وَعَنْ أَنَسِ بْنِ مَالِكٍ - رضي الله
عنه - قَالَ: - جَاءَ أَعْرَابِيٌّ فَبَالَ فِي طَائِفَةِ اَلْمَسْجِدِ,
فَزَجَرَهُ اَلنَّاسُ, فَنَهَاهُمْ اَلنَّبِيُّ - صلى الله عليه وسلم - فَلَمَّا
قَضَى بَوْلَهُ أَمَرَ اَلنَّبِيُّ - صلى الله عليه وسلم - بِذَنُوبٍ مِنْ مَاءٍ;
فَأُهْرِيقَ عَلَيْهِ. - مُتَّفَقٌ عَلَيْهِ
Dari Anas bin Malik Radhiallahu ‘Anhu,
katanya: “Datang seorang A'rabi (orang pedalaman) lalu dia kencing pada
dinding masjid, maka manusia mencegahnya, namun Nabi Shallallahu ‘Alaihi wa
Sallam melarang mereka (untuk mencegah kencing si Badui, pen).

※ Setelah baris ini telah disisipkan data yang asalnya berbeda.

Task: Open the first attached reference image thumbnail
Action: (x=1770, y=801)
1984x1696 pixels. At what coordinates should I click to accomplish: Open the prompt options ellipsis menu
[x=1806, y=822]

Ketika orang itu sudah selesai kencing, maka Nabi Shallallahu ‘Alaihi wa
Sallam memerintahkan untuk membawa air yang banyak, lalu menyiramkan air
kencing tersebut. (HR. Muttafaq ‘Alaih)
Takhrij Hadits:
-
Imam Bukhari
dalam Shahih-nya, Kitabul Wudhul Bab Shabbil Maa’i ‘alal Bawli fil
Masjid No. 219, dan ini adalah
menurut lafaz Imam Bukhari
-
Imam Muslim
dalam Shahih-nya, Kitabuth Thaharah Bab Wujubi Ghaslil Bawli wa
Ghairihi minal Najasaat idza Shalat fil Masjid No. 284
-
Musnad
Syafi’i, Kitabuth Thaharah Bab
Ats Tsaani fil Anjaas wa Tathhiruha No. 52, disusun oleh Syaikh Muhammad Abid As
Sindi
-
Imam Al
Baghawi dalam Syarhus Sunnah, Kitabuth Thaharah Bab Al Bawl Yushibul
Ardh No. 291
-
Imam Al
Baihaqi dalam Ma’rifatus Sunan, Kitabush Shalah Bab Yathharul Ardh
No. 1369
-
Dll
Makna dan Kandungan
Hadits:
Hadits ini memiliki beberapa pelajaran:
1.
Tentang
sahabat nabi yang meriwayatkan hadits ini, Anas bin Malik Radhiallahu ‘Anhu,
siapakah dia?
Imam
Adz Dzahabi bercerita tentangnya. Nama aslinya adalah Anas bin Malik bin An
Nadhr bin Dhamdham bin Zaid bin Haram bin Jundub bin ‘Aamir bin Ghanam bin ‘Adi
bin An Najar. Dia seorang mufti, qari’, muhaddits, riwayatul Islam, Al
Anshariy, Al Khazrajiy, An Najaariy, Al
Madiniy, pelayan Rasulullah Shallallahu ‘Alahi wa Sallam merupakan
kerabat nabi, muridnya, pengikutnya, dan termasuk sahabat yang wafatnya
terakhir.
Beliau mengambil ilmu dari Nabi Shallallahu ‘Alaihi
wa Sallam, juga dari Abu Bakar,
Umar, Utsman, Usaid bin Hudhair, Abu Thalhah, Ibunya Ummu Sulaim binti Milhan,
bibinya Ummu Haram, dan suami Ummu Haram yaitu ‘Ubadah bin Ash Shaamit, Abu
Dzar, Malik bin Sha’sha’ah, Abu Hurairah, Fathimah anak Nabi, dan banyak lagi.
Dia menghasilkan
tokoh-tokoh besar, di antaranya Al Hasan Al Bashri, Ibnu Sirin, Asy
Sya’bi, Abu Qilabah, Mak-hul, Umar bin
Abdul ‘Aziz, Tsabit Al Banani, Bakr bin Abdullah Al Muzani, Az Zuhri, Qatadah,
Ibnu Al Munkadir, Ishaq bin Abdullah bin Abu Thalhah, Abdul Aziz bin Shuhaib, Syu’aib bin Al
Habhaab, ‘Amru bin ‘Aamir Al Kufiy, Sulaiman At Taimi, Hamid Ath Thawil, Yahya
bin Sa’id Al Anshari, Katsir bin Salim, ‘Isa bin Thahman, dan ‘Isa bin Syaakir.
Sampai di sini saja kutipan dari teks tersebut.